My father and I have just returned home from an appointment with his doctor.

He doesn't drive any more. Since he now lives with me, I find myself chauffeuring him around to conduct his personal business. I always thought the older you got, the less you did. Apparently, that's not the case. At least with my father. I'm always taking him here or there, doing this or that.

He's closer to the end of his century than the beginning and has been diagnosed pre-Alzheimer's. You might think that Alzheimer's is something that happens to someone else, but don't fool yourself, we're all pre-Alzheimer's. We just need to live long enough for it to catch up with us.

It's 11am. Still early. He's studying the medicine his doctor prescribed, and which we've just picked up from the pharmacy.

"Can you believe the price of this medication?" he asks.

Of course I can. I just paid for it.

"Now remember," I tell him, "the doctor said you have to take it in the morning when you first wake up, with lots of water. Or you can take it right before you go to bed, but you have to take it on an empty stomach."

We walk into the kitchen, and seat ourselves at the table. My wife comes up to say hello.

"How did it go with the doctor?" she asks. "You guys hungry?"

I look over at my wife. It's been a long day, and it's not even noon. She can see it in my eyes.

"I'm not hungry, sweetie," I tell her.

"Well, I am!" my father pipes up, so she starts to serve him.

My father and I continue our conversation.

"So I take it when I get up," he tells me.

"That's right, or before you go to bed. The important thing is that you don't eat anything before you take it."

"But I take it in the morning."

"Yes," I repeat, "as soon as you get up, but before you eat anything."

"I can't eat anything?"

"That's right."

He looks at the food in front of him.

"But I'm hungry."

"You can eat now, dad, but just not before taking your medicine."

He starts to dig in on the feast my wife just served him. She's a good cook. My father's a good eater. It's a match made in Heaven.

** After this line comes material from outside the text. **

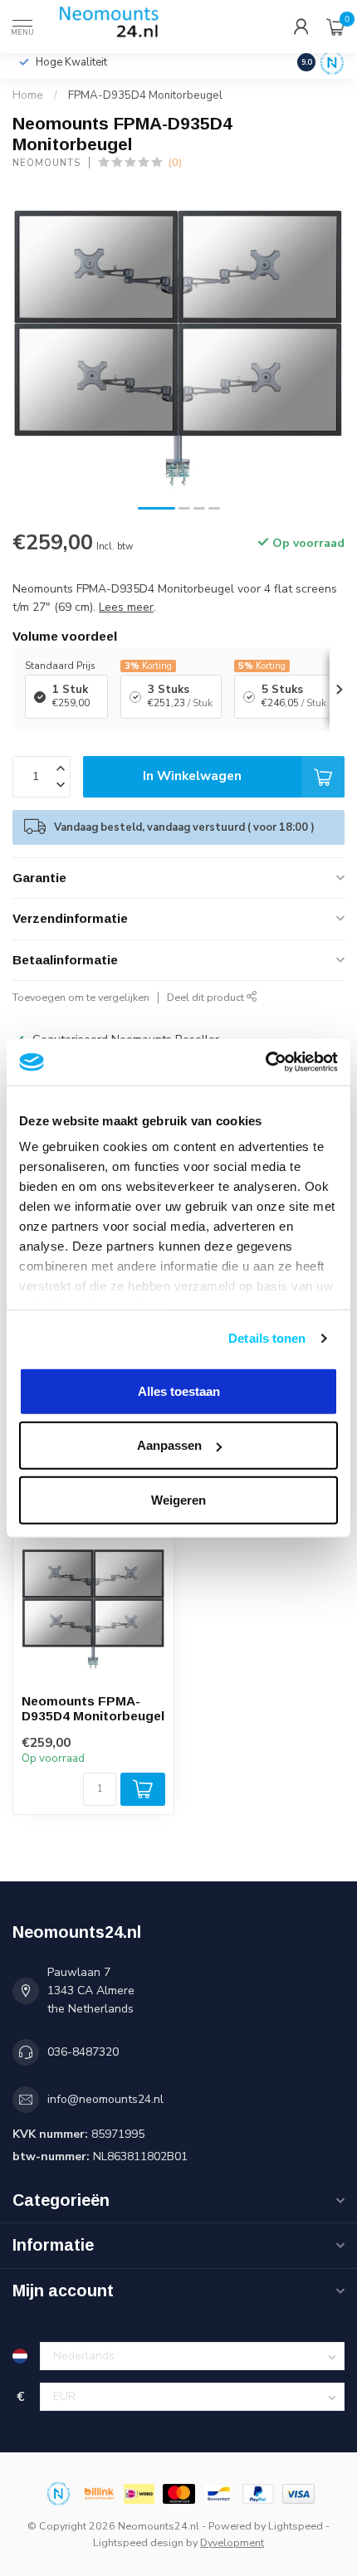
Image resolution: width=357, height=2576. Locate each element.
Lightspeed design (138, 2542)
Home (27, 95)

Speaking of my wife, she knows the direction this conversation is taking, so she gives me a little wave and makes her escape. I give her a little smile. A very little smile.

Chomp, chomp!

"Are you sure that's what the doctor said?" my father says between bites. "I've always heard you have to eat before you take your medication."

"That's true, but with this medicine you have to take it on an empty stomach."

"I don't know about these pills. I don't think they'll do me any good."

"They might."

"And you're telling me I can take it in the morning or at night?"

"That's right. Take it as soon as you get up, or right before you go to bed. It just has to be on an empty stomach."

"But I'm hungry in the morning. Does this mean I can't eat all day?"

He takes another big bite of food.

"No, it means that you take it as soon as you get up. You can have breakfast after that. Or you can take it at night before you go to bed. It just has to be on an empty stomach."

"But I always have ice cream before I go to bed."

I'm too tired to answer.

"Well, I guess your wife can serve me less," he says.

Chomp, chomp!

And then continues.

"She always serves me too much."

He thinks, and then he thinks a little more.

"Why can't I just take it now?" he says. "What difference does it make?"

"I don't know, dad, that's just what the doctor said."

"Doctors," he sniffs, and rubs his nose in disgust. "They don't know everything."

"Just do it, dad."

"Okay, okay. So you're saying that I take the medication as soon as I wake up."

"You've got it. As soon as you get up, take your medicine. You can have your breakfast after that."

"But sometimes I go for a walk with my dog before I have breakfast."

"That's fine, dad. Just take your medicine when you wake up, go on your walk, and when you get back you can eat."

"I don't know about those characters. I tell you, sometimes doctors don't know what they're doing."

CHOMP!

"So I'll take this medication right after I wake up but before I eat. After I brush my teeth and take my shower."

"That's right," I say, happy he's finally gotten it.

"Hmmm..." he says, checking out the bottle. The pills are small, and the directions are right there on the label. "...ahh... well."

He's continued eating throughout this whole conversation, but he's finally done. He then gets up, grabs his medicine, and tells me on his way out:

"I guess I'll go take my medication now.